Error: Directory Already Exists when running Snowflake transformer



When I run the dataflow-runner to run the Snowflake Pipeline I receive the following error:

8/03/20 13:55:36 ERROR ApplicationMaster: User class threw exception: org.apache.hadoop.mapred.FileAlreadyExistsException: Output directory <name of directory> already exists

Is there something in the configuration files that must be set?


Hi @llabe027 - can you talk us through how you have set this up?


I am running a Clojure Collector with Google tags to track javascript events. We are trying to create a Snowplow + Snowflake pipeline.
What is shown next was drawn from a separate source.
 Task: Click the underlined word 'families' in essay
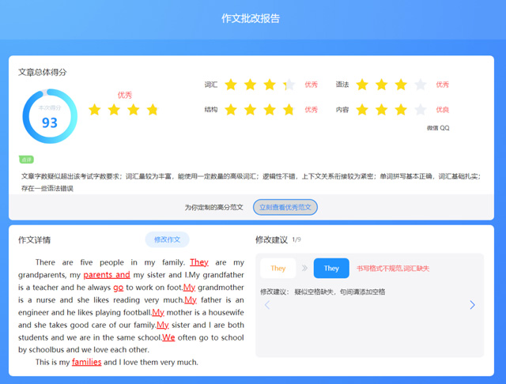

I have an s3 bucket for this that contains folders for each of the pieces of the pipeline. The snowplow-emr-elt-runner works for enriching the data. However, when I run the data-runner for the Snowflake transformer and loader I get:
Output directory s3a://<bucketName>/<snowflakeFolder>/data/run=2018-03-16-10-13-56 already exists

In order for the transformer to properly run, i have to delete all the folders that are currently in s3a://<bucketName>/<snowflakeFolder>/data/


What are you using for your Dataflow Runner playbook?


is this what you are referring to?

            "name":"Snowflake Transformer",
               "{{base64File "./loader.json"}}",
               "{{base64File "./iglu_resolver.json"}}"

            "name":"Snowflake Loader",
               "{{base64File "./loader.json"}}",
               "{{base64File "./iglu_resolver.json"}}"
      "tags":[ ]


If this makes a difference, I noticed that the loader and transformer were both 0.3.0 in the playbook.json file when i was running the datarunner. I just switched the version before i sent it to you.


Hey @llabe027,

This isn’t something we’ve seen before. Also your playbook looks correct and switching to 0.3.1 shouldn’t have any unexpected effect.

However, I’m wondering if you’re trying to use persistent cluster? I.e. common snowflake loader architecture assumes that for each run new cluster is bootstrapped and then destroyed after finishing its job.

Also, what’s directory behind <name of directory>, is it your archive on S3 or HDFS path (presumably)?


The <name of directory> is the S3 bucket where the snowflake data is stored. I have two separate folder in the bucket, one for the snowplow data to be stored while the other is for snowflake. In the snowplow/data/archive directory it would appear directories for each run are created and remain until deleted. This is the same case with the snowflake/data directory, it have to delete the directories created after each run.


Does it mean you already have processed data, so this problem just appeared?

Also, is <name of directory> is something like s3://mybucket/snowflake/data/archive/ or s3://mybucket/snowflake/data/archive/run=2018-03-22-10-00-00/? It seems that problem is simply that folder is really exist.


<name of directory> is like s3://mybucket/snowflake/data/archive/run=2018-03-22-10-00-00/. And yes, it seems to be because the folder exists. Should I be configuring the bucket to delete old runs?


Technically, you can add aws s3 rm statement in launching script after dataflow-runner, however I’m more confused now on why did Transformer tries to re-process it. Could you please share with me how DynamoDB manifest for this s3://mybucket/snowflake/data/archive/run=2018-03-22-10-00-00/ looks like?


Is this what you are referring to?

    AddedAtNumber:	1521554135
    AddedByString:	0.3.0
    RunIdString:	snowplow/data/archive/enriched/run=2018-03-16-10-13-56/
    ToSkipBoolean: false


Yep, that’s what I’m referring to. Thanks. I’ll try to figure out how is it possible that transformer is trying to overwrite the directory.

Right now, you can safely delete existing directory - from manifest record I can tell that it was not loaded yet.